Retired Detective Bill Hodges is toying with the idea of ending it all. Alone in his home, he spends the majority of his golden years in front of a TV, stuffing his face with processed food and keeping a watchful eye on his father’s gun; his passport to the afterlife. Everything changes when he receives a letter from the Mercedes Killer, a madman who plowed into a crowd of people using a Mercedes SL500 – hence the flashy name. Hodges retired before he could find the bastard responsible and rather than bring the new evidence to his former colleagues, he decides to track the perp (or perk) down himself.
I received a free copy from Simon & Schuster in exchange for a fair review.
It’s no secret that my absolute favorite genre is crime fiction. It’s also probably not a secret that Stephen King is one of my favorite writers. Combine the two and you should have a recipe for a surefire great tasting literary meal. Even though Mr. Mercedes is not made up of the best ingredients, it’s still pretty tasty.
It seems that the novel’s hero Det-Ret Bill Hodges is getting the brunt of the criticism, and with good reason. The man is reckless; he’s not showing any signs of a man who was largely a by-the-book detective in his days behind the shield. His plan to wind up and basically poke a homicidal maniac is pretty thin and he’s lucky the killer doesn’t self-destruct immediately. Even when Hodges’ back is against the wall and he knows he should turn the investigation over to the proper authorities, he keeps on keepin’ on.
Fortunately for us, The Mercedes Killer himself is the real star of the show here. King has crafted a real sick puppy with his newest villain.
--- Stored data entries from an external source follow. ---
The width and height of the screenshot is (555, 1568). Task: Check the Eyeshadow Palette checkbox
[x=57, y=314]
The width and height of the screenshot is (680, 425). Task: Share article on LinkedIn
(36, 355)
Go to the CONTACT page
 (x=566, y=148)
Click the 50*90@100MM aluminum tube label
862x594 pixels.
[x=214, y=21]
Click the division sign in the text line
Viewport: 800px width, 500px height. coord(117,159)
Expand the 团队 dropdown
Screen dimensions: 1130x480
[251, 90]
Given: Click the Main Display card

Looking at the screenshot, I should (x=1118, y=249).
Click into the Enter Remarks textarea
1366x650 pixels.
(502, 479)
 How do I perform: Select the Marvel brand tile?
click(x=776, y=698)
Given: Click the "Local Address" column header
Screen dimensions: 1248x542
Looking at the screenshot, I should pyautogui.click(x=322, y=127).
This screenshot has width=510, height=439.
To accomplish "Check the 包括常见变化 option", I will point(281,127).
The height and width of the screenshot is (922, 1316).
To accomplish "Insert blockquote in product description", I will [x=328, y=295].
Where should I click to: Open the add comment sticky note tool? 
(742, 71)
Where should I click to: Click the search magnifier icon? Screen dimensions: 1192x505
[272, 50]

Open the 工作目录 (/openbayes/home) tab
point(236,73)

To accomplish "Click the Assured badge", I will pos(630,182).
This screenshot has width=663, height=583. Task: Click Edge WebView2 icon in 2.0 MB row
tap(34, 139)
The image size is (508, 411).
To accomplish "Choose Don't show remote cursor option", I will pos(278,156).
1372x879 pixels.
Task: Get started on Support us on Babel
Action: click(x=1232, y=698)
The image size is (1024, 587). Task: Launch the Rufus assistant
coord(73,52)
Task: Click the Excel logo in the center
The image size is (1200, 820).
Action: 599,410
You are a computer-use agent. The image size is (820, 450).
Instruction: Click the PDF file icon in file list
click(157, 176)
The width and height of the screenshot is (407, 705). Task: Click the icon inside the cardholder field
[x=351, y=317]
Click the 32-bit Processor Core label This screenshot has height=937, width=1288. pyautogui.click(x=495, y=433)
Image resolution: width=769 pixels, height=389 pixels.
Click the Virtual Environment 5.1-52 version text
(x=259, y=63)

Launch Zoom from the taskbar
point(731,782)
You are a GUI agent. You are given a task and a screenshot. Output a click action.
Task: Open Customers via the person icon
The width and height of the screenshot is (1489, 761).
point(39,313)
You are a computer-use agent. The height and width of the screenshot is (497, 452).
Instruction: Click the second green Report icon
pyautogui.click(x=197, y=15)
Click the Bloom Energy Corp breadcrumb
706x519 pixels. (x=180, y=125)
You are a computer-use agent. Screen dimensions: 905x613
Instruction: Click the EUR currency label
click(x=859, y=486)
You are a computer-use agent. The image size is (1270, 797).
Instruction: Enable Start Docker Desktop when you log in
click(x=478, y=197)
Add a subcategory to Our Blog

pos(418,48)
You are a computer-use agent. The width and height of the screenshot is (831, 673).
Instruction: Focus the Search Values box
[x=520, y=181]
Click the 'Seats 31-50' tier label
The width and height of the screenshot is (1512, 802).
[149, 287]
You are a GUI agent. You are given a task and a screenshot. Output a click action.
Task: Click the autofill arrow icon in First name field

There’s no rhyme or reason why he went bowling for bodies and when his thoughts drift to what he could potentially do for an encore, the fact that the few devious plans that come to mind appear through mere flights of fancy make it all the more chilling – and don’t get me started on his beyond unsettling relationship he has with his dear mother.
Mr. Mercedes isn’t the tightest of thrillers but I’d be lying if I said I had an easy time putting it down. I’m not sure how I feel about it being the foundation of a planned trilogy but I’m sure I’ll check out to see what book two has to offer. Now, to patiently wait for Revival.